What is being asked |
Omitting all images, give the entries that follow again exactly as they read.

▬▬▬

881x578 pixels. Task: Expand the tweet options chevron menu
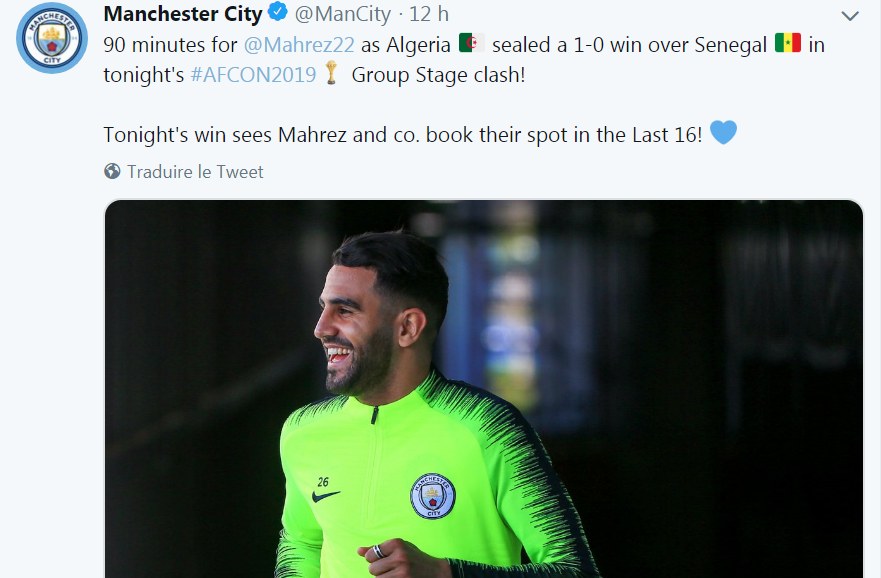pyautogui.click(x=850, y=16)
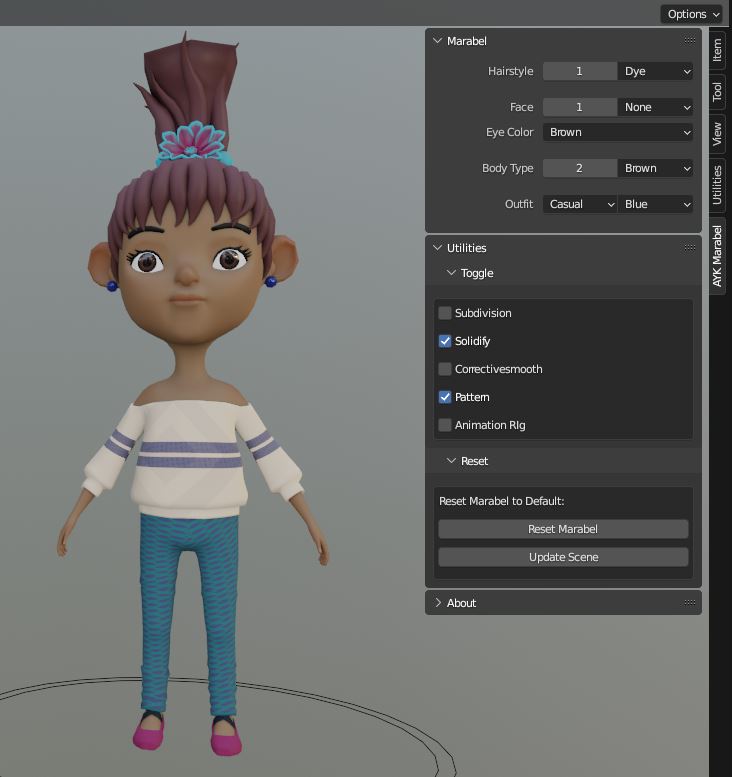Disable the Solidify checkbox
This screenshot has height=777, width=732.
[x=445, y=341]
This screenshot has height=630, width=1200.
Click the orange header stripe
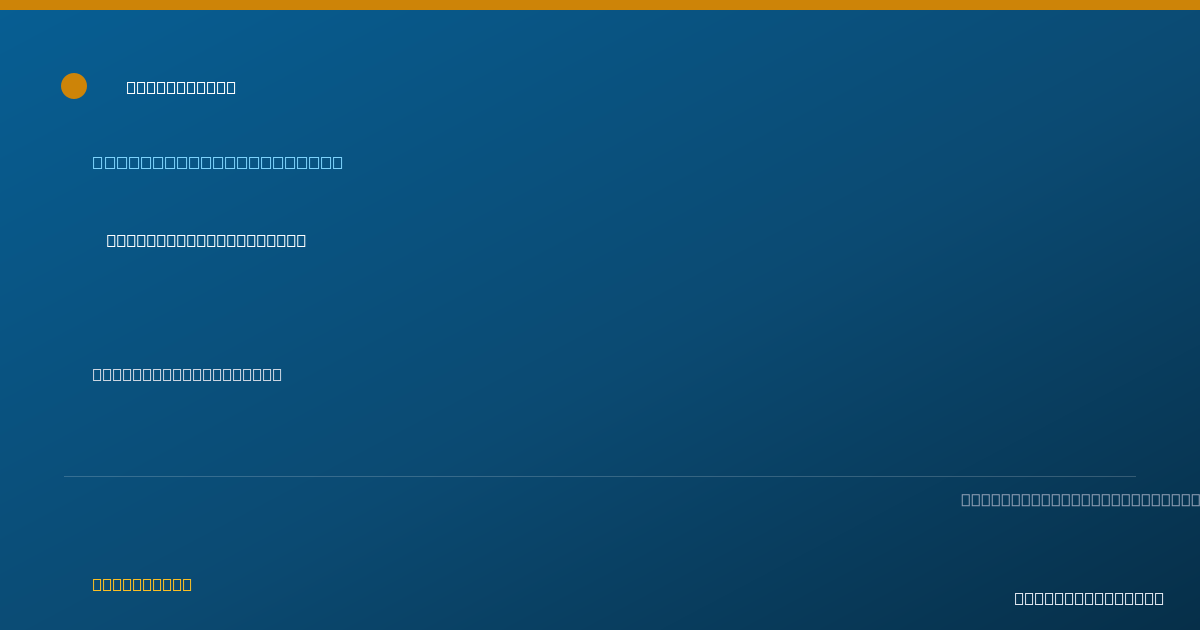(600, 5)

▬▬▬

Answer for the task |
881x578 pixels. Task: Expand the tweet options chevron menu
pyautogui.click(x=850, y=16)
Disable the Solidify checkbox
This screenshot has height=777, width=732.
[x=445, y=341]
This screenshot has height=630, width=1200.
Click the orange header stripe
(600, 5)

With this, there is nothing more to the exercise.